======== Input records

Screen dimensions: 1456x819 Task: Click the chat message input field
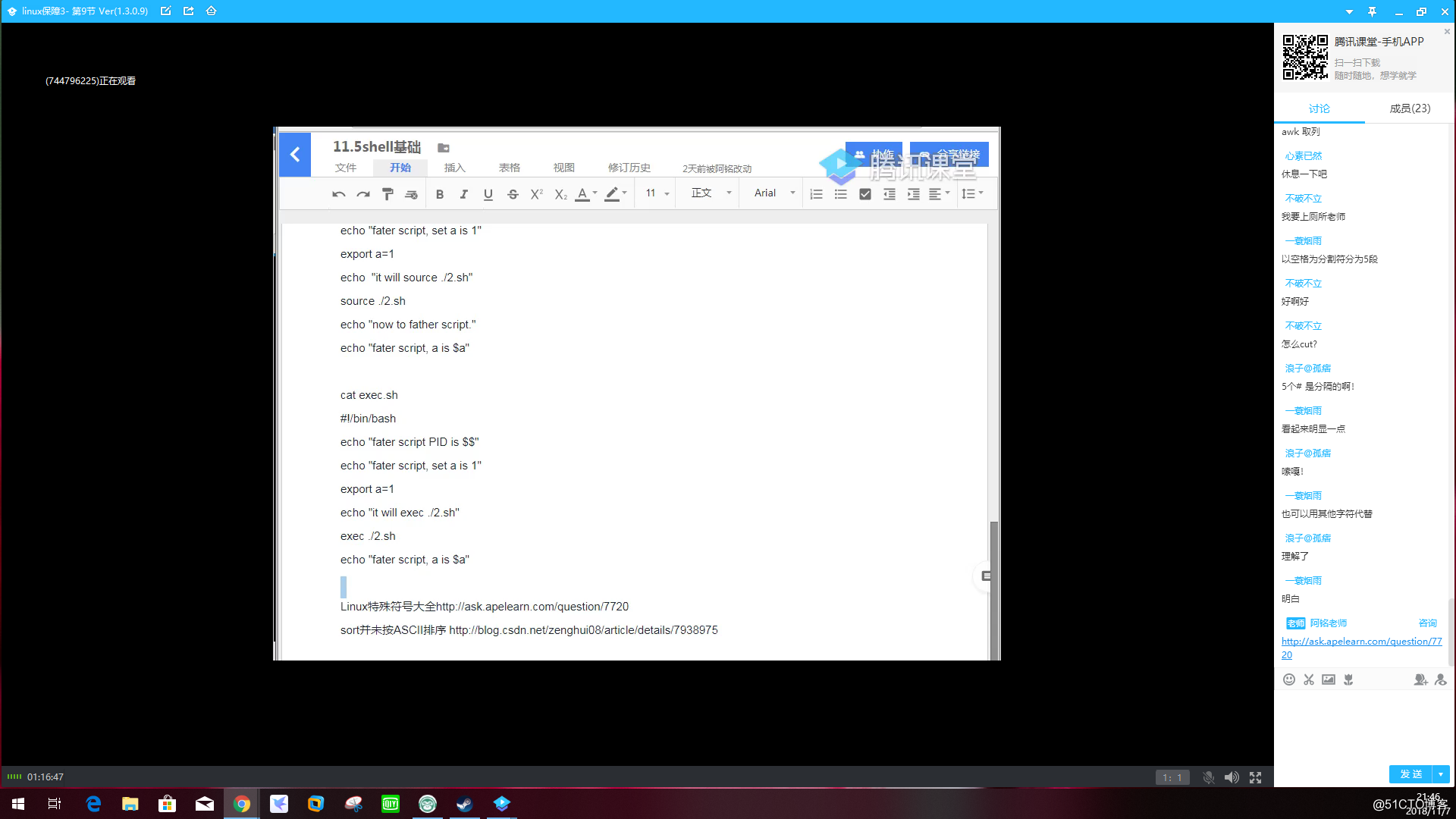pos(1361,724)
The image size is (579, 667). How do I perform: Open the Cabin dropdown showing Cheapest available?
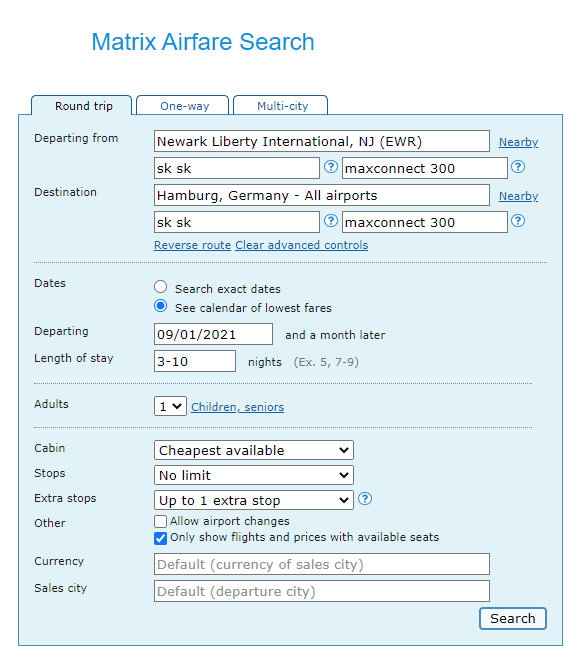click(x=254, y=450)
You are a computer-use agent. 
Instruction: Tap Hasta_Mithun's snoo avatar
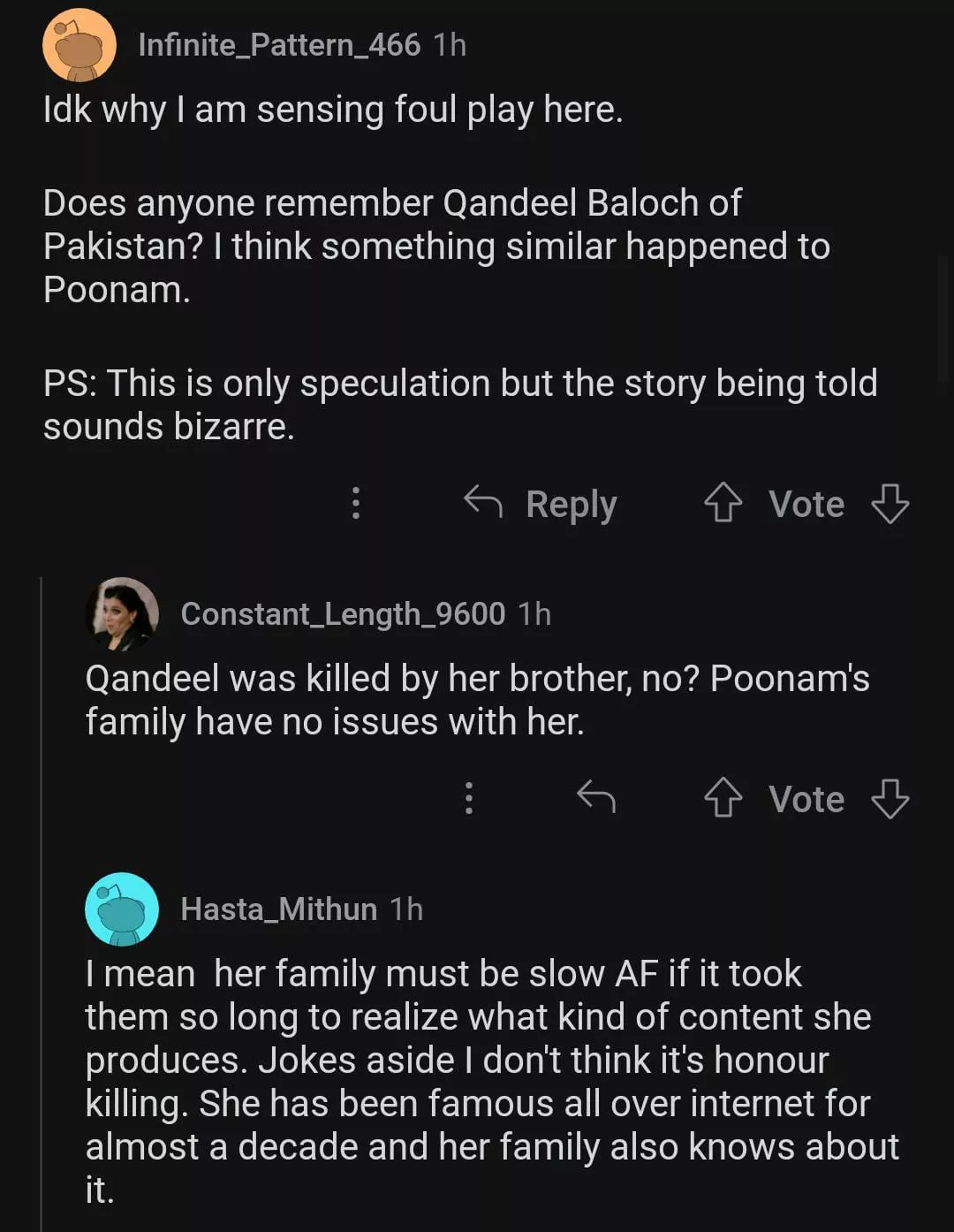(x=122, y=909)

================
======== Input records

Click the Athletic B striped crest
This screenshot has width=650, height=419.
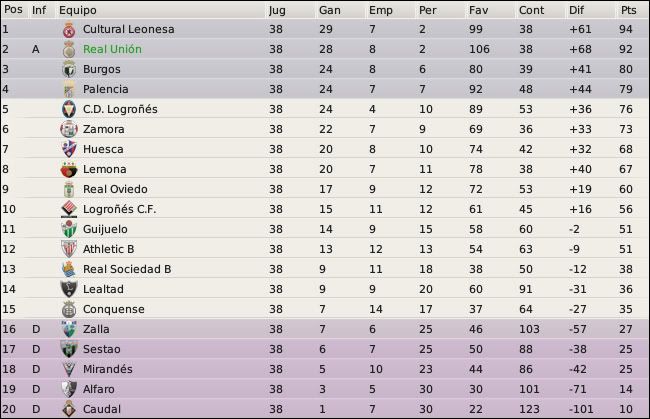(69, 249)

================

• Exercise goal:
Rewrite the records that begin with the line containing "The image size" and end with the line containing "(x=122, y=909)", swapping "dropdown" for "menu" and changing nothing else. Omit the pictures.

• Response:
The image size is (579, 667). How do I perform: Open the Cabin menu showing Cheapest available?
click(x=254, y=450)
You are a computer-use agent. 
Instruction: Tap Hasta_Mithun's snoo avatar
(x=122, y=909)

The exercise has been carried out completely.